[Records of locating words and elements]
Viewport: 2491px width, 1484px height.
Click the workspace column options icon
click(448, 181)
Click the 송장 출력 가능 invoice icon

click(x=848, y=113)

◆ **What is expected**: Pull out each line of the records that contains the word "icon", with case counting.

◆ **Solution for this problem**:
Click the workspace column options icon
Click the 송장 출력 가능 invoice icon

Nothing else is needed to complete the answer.